**EXERCISE DIRECTIONS:** From the listing below, retype exactly the line holding "Click the Gesamtsumme amount 1,20€", the line holding "This screenshot has height=931, width=1162.", and the lines between them; skip everything else.

**STORED DATA:**

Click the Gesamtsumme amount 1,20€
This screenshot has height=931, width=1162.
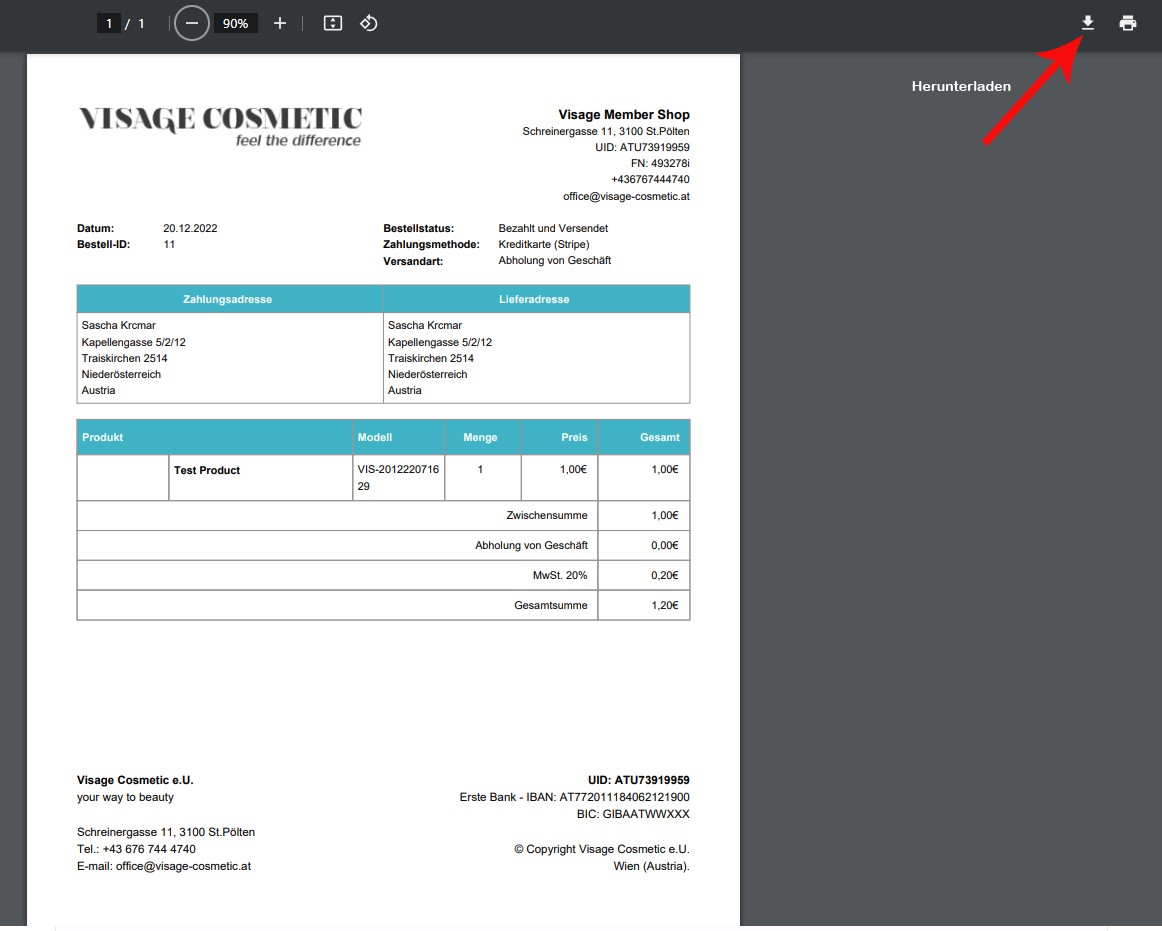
---
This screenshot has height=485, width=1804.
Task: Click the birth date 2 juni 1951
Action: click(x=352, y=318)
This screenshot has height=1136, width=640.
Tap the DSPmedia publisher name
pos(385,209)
---
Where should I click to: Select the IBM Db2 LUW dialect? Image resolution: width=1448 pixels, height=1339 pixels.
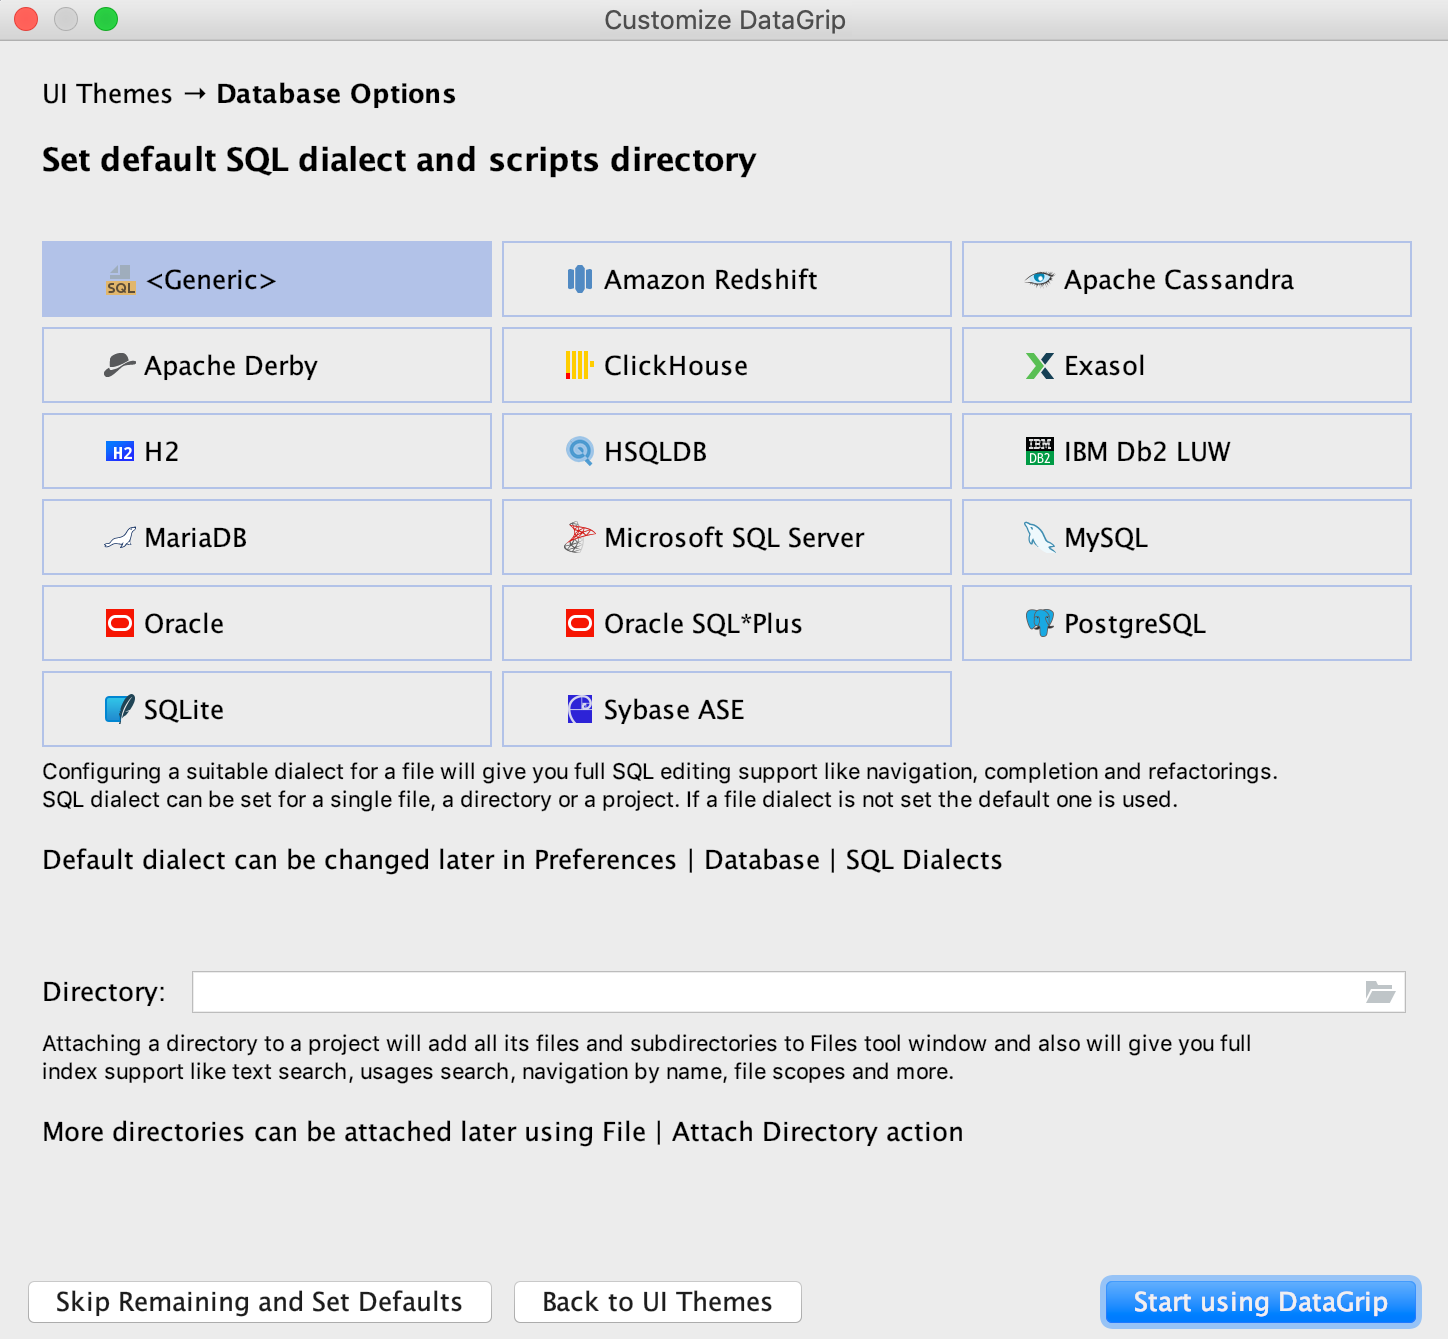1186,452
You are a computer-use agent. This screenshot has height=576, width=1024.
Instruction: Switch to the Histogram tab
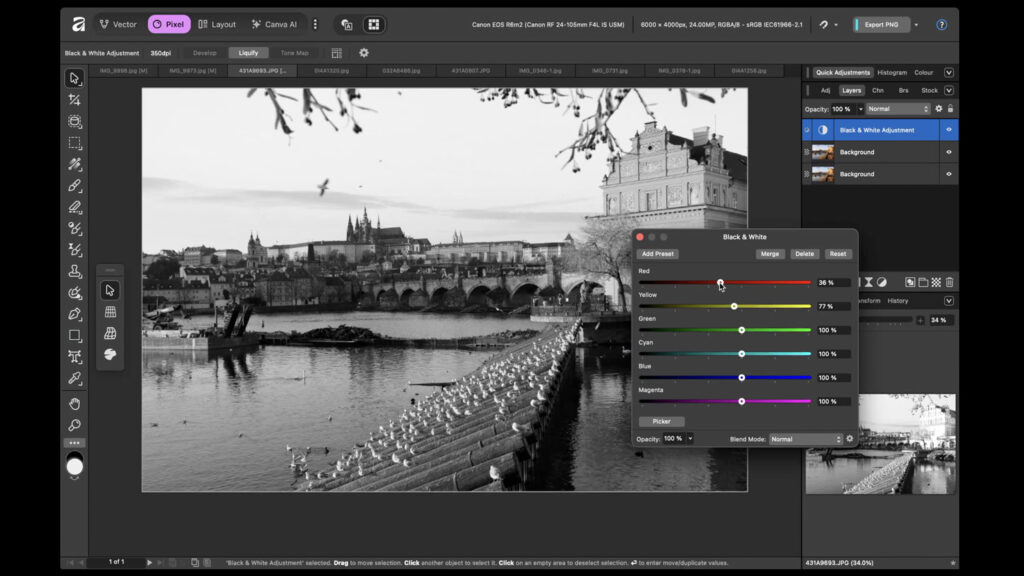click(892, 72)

**ANSWER:**
Click the Gesamtsumme amount 1,20€
This screenshot has height=931, width=1162.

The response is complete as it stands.